Fish can feel angling pressure. Several local anglers experienced exactly that – what can happen when too much pressure is applied on local fish stocks … and what can happen when that pressure is relieved.
Lake Erie and tributaries
The Canadian Tire Lake Erie Open was held last weekend and Joe Fonzi of Gasport and Larry Mazur of Lancaster had a good feeling. They were on some decent fish. In fact, Fonzi guided some clients to three 6-pound smallmouth a few days before the Oct. 8 tournament was run out of Chippewa, Ont. This was a two-person, best-five fish contest and the Fonzi-Mazur duo worked 40 feet of water just off Buffalo along a specific rock ledge. In the first hour and a half, they boated 25 fish using drop shot rigs outfitted with Jackall Crosstails; and swim baits. They definitely attracted the attention of some of the competitors. It wasn’t long before they were surrounded by boats. The rest of the day they only caught 15 more fish and they never hauled in
that 6-pound kicker fish that they needed. They finished a respectable fifth in the 75-boat field with a five-fish weight of 22.80 pounds. Winners were Rob McIntosh and Scott Huffman of St. Catharines with 25.07 pounds. Bass are starting to go on their fall feed. According to Capt. Chris Cinelli of Grand Island, he’s been doing extremely well from the round house to Donnelly’s Wall using large golden shiners. Water depth is 12 to 20 feet, bouncing bottom humps with the lightest weight possible. It could be as light as a quarter to three-eighths ounce. Everything is 8-pound test line as the water can be super clear. Off Sturgeon Point and Cattaraugus Creek, Capt. Jim Hanley sends word that the bigger goldens are working for him, too. Best bass action has been in 15- to 40-foot depths, but the most consistent has been at the 25-foot mark. Tubes and drop shots with gulp minnows have also been working. That big walleye school is still hanging off Point Breeze, but getting them to bite has not been easy. Trying force-feeding them with stickbaits, worm harnesses or blade baits. No solid perch reports yet. Fonzi did some checking on Tuesday this week and managed to catch a handful. However, he did encounter one angler who had a limit of yellow perch that he caught in 68-70 feet of water. Salted minnows did the trick. In closer to shore, some anglers are casting the mouth of Cattaraugus Creek with Cleos and stickbaits and picking up some nice steelhead. We also had reports of a few more trout showing up in the lower stretches of the Catt, but a good rain is needed to really trigger the run. Don’t be surprised if you catch a pink salmon. All the other tribs are low and clear.

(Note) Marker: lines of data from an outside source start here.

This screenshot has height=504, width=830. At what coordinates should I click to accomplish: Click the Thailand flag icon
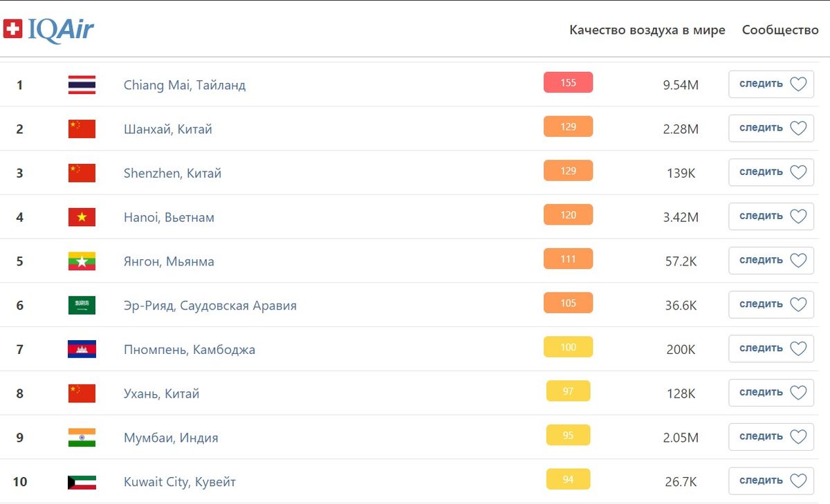[82, 85]
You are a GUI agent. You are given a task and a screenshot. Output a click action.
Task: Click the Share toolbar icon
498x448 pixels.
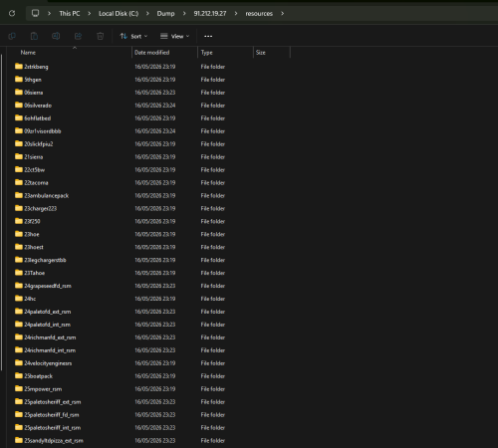[x=78, y=36]

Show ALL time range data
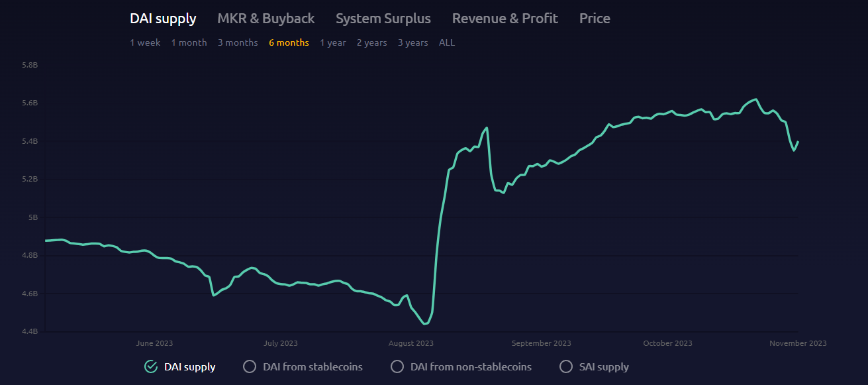pyautogui.click(x=447, y=42)
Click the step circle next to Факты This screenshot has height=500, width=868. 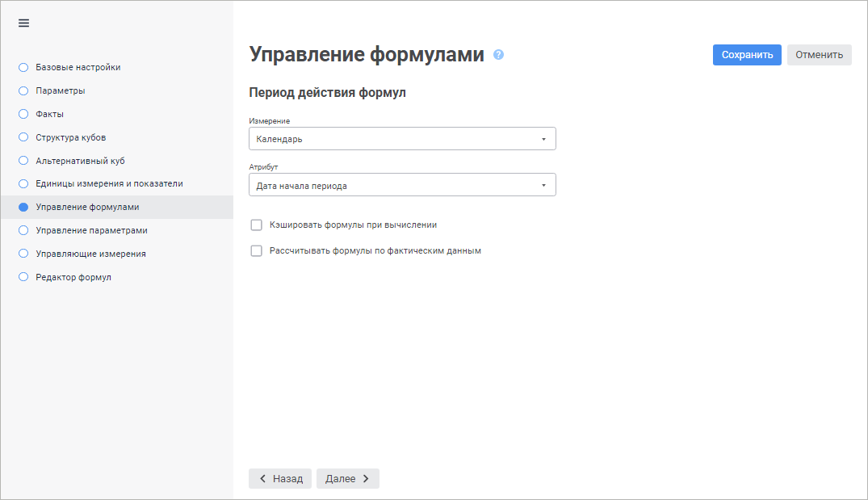pos(23,114)
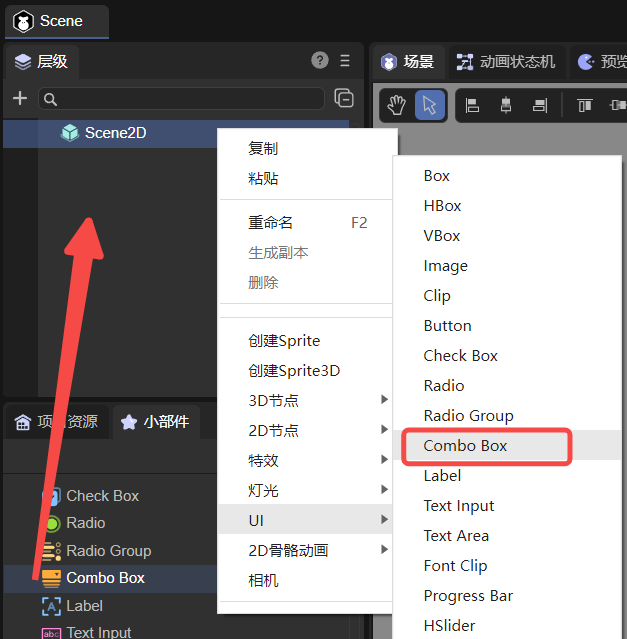The image size is (627, 639).
Task: Click the align left icon
Action: (x=473, y=105)
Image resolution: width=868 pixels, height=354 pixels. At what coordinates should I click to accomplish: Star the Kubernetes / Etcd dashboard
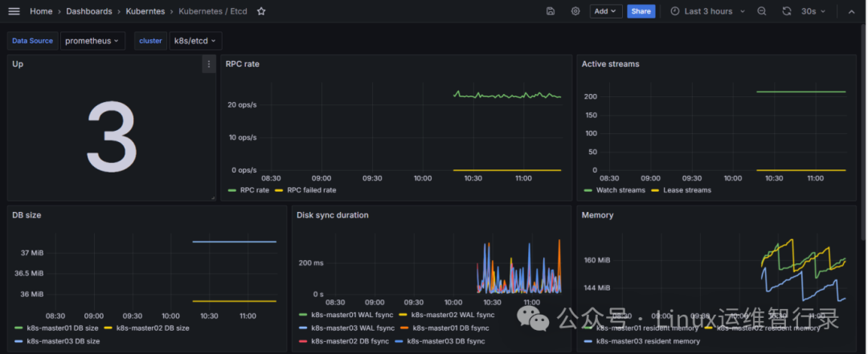click(261, 11)
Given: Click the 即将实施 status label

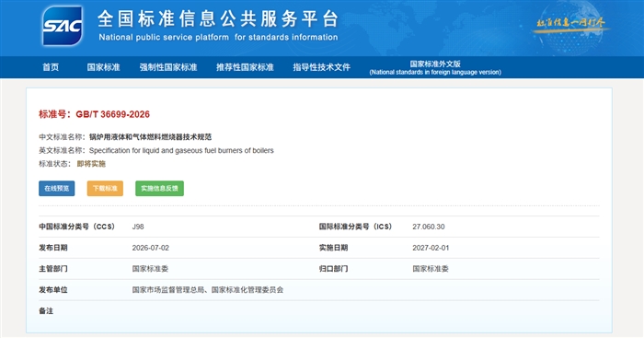Looking at the screenshot, I should [x=91, y=164].
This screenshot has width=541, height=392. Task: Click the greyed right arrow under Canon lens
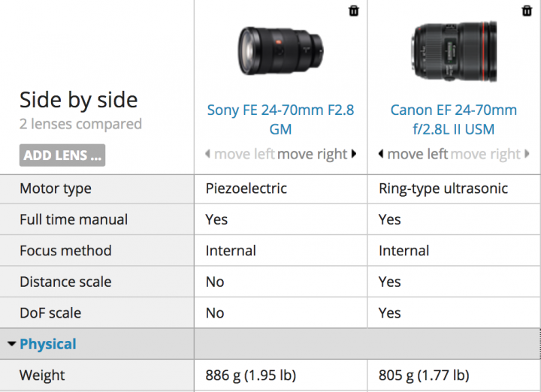pos(527,154)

The salmon are starting to get a bit more finicky in the Devil’s Hole area and boat pressure over the weekend forced salmon to go into a lock-jaw mode. However, after some of the local captains started to complain that just maybe the run was starting to dwindle, lessened pressure on Tuesday brought a good bite to those that stuck it out. Capt. John DeLorenzo of Niagara Falls was
guiding Stephen Owens of Niagara Falls, Bob Nudo of Phoeniz and Joe Beck of Apache Junction, Ariz., for a nine-fish limit using treated egg skein. They weren’t the only ones catching fish, either. Every captain was catching salmon and a fair number had limits for the day thanks to the lessened pressure on the fish. Good numbers of casters were working the shoreline of the gorge over the weekend with a fair amount of success using spoons, spinners, jigs and egg skein under floats. In the upper river, some early reports of walleye are being taken off the Bird Island Pier by night casters using Husky Jerks. A few musky have started to show up and Nate Hlad of Newfane hauled in a 37-inch fish on a spinnerbait around Strawberry Island. It was caught and quickly released unharmed.

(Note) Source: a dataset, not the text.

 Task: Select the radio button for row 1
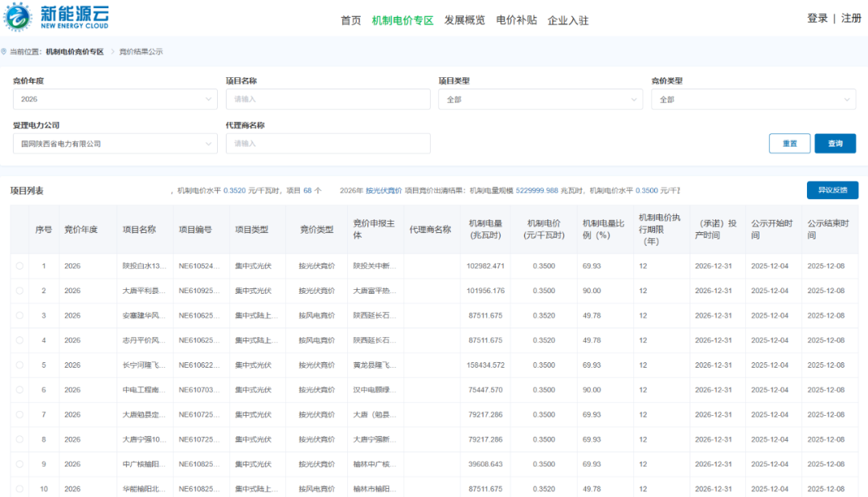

Lake Ontario and tributaries
Fishing is slowly starting to pick up off the piers and in the harbor according to Jamie Stanley at All in the Same Boat Tackle in Newfane. Josh Wittcop of Lyndonville is leading the King of the Creek contest with a 27.93-pound king caught off the piers in Olcott. The largest fish caught off a boat so far is a 24.03-pound king reeled in by John Drotter of Burt. According to Stanley, top baits have been egg skein, egg sacs, Rapala J-13 stickbaits; Little Cleo, Moonshine and K-O Wobbler spoons; and No. 6 Vibrax Blue Fox spinners with glow tails. With the cool nights starting to bring temperatures down, the only thing missing is a good rain or two. Not too much action is going on out in the lake right now.
The walleye bite is still going on in the south basin from Ashville Bay to the bridge, trolling sticks that are imitating the perch in the lake according to Craig Robbins. Some jiggers are working the deeper holes to the north to also take some nice 'eyes – fish up to about 7-8 pounds which are nice fish for that lake. Use a blade bait or a black hair jig tipped with a crawler. Ashville Bay is also a good spot for perch and crappie right now.
Case, Quaker, Red House Lakes
Brood stock trout plants for the fall started up last week from the Randolph Fish Hatchery, breeder trout that are all over 2 years old. Red House Lake received 250 brown trout (15- to 26-inch fish); Quaker Lake was the recipient of 200 15-inch rainbows and 150 browns 21 to 26 inches in length; and Case Lake accepted 300 of the 15- to 26-inch browns and 25 rainbow trout up to 28 inches long. If you are thinking that the inland trout season closes on Oct. 15, these particular waters are open all year long.